The Distance to High-Velocity Cloud Complex M

TL;DR

This study uses high-resolution 21-cm survey data to analyze the structure and distance of high-velocity cloud Complex M, revealing its physical interaction with an arched filament and estimating its mass and energy, consistent with a supernova origin.

Contribution

The paper determines the distance to Complex M using HI data and links its structure to a larger filament, providing new insights into its physical properties and origin.

Findings

Complex M is associated with a long arched filament.

The distance to Complex M is estimated at 150 pc.

The total energy of the cloud is consistent with a supernova explosion.

Abstract

21-cm HI4PI survey data are used to study the anomalous-velocity hydrogen gas associated with high-velocity cloud Complex M. These high-sensitivity, high-resolution, high-dynamic-range data show that many of the individual features, including MI, MIIa, and MIIb, are components of a long, arched filament that extends from about (l, b) = (105{\deg}, 53{\deg}) to (l, b) = (196{\deg}, 55{\deg}).
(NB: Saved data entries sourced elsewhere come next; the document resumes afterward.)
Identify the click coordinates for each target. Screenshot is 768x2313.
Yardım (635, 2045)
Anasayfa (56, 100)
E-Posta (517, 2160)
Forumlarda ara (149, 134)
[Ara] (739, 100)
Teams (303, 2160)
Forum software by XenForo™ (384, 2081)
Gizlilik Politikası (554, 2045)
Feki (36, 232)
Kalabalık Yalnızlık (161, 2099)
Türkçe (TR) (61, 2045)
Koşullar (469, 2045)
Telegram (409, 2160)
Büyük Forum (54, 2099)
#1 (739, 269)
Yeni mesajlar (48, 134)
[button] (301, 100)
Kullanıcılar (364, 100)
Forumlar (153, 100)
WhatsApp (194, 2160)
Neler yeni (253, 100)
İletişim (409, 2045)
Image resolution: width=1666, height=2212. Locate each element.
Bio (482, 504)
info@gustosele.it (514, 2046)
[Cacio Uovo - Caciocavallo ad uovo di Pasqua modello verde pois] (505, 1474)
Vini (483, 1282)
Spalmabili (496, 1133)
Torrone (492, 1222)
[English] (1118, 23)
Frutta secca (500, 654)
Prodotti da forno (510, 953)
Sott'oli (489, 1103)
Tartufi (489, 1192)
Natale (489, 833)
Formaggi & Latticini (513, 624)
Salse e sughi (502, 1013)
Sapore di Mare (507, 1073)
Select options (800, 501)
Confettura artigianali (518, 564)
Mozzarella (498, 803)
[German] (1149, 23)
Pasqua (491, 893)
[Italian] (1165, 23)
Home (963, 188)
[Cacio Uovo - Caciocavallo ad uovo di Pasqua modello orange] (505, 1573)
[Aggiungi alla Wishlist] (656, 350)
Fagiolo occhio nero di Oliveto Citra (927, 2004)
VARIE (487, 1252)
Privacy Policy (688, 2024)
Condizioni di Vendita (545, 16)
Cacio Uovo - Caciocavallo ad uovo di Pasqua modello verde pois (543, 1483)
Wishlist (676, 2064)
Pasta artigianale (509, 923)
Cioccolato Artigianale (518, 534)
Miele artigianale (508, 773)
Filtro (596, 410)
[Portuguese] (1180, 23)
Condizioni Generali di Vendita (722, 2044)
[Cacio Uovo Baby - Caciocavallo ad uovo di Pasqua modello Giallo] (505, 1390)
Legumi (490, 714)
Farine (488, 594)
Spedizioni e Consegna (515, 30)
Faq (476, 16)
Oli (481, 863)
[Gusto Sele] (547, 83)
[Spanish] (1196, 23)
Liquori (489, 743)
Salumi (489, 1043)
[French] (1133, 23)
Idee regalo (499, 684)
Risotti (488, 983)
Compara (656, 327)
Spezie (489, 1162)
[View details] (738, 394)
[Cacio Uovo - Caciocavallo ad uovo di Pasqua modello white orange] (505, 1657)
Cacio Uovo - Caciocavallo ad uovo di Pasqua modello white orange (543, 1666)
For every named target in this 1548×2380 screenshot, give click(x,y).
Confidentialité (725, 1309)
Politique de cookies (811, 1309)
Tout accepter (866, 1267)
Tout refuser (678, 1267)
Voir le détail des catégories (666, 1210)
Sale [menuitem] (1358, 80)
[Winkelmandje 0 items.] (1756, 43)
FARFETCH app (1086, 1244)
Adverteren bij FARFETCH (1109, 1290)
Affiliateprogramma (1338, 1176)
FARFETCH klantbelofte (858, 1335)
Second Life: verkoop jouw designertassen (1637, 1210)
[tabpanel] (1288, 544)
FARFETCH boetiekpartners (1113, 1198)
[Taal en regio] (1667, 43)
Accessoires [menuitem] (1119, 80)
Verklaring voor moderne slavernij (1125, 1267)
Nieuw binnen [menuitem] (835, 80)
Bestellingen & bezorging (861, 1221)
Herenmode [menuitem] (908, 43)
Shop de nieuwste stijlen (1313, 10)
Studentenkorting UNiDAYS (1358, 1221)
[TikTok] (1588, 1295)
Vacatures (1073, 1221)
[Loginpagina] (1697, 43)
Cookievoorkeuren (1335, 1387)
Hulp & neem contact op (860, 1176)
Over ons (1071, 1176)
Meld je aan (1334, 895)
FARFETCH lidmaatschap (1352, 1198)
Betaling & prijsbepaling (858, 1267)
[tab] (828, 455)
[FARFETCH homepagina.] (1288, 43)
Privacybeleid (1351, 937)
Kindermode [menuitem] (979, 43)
Maps at different velocities, results from Gaussian analysis, and observations of associated high-energy emission make a compelling case that the MI cloud and the arched filament are physically interacting. If this is the case, we can use the distance to MI, 150 pc as reported by Schmelz & Verschuur (2022), to set the distance to Complex M. The estimated mass of Complex M is then about 120 solar masses and the energy implied using the observed line-of-sight velocity, -85 km/s, is 8.4 x 10^48 ergs. Integrating over 4{\pi} steradians, the total energy for a spherically symmetrical explosion is estimated to be 1.9 x 10^50 ergs, well within the energy budget of a typical supernova.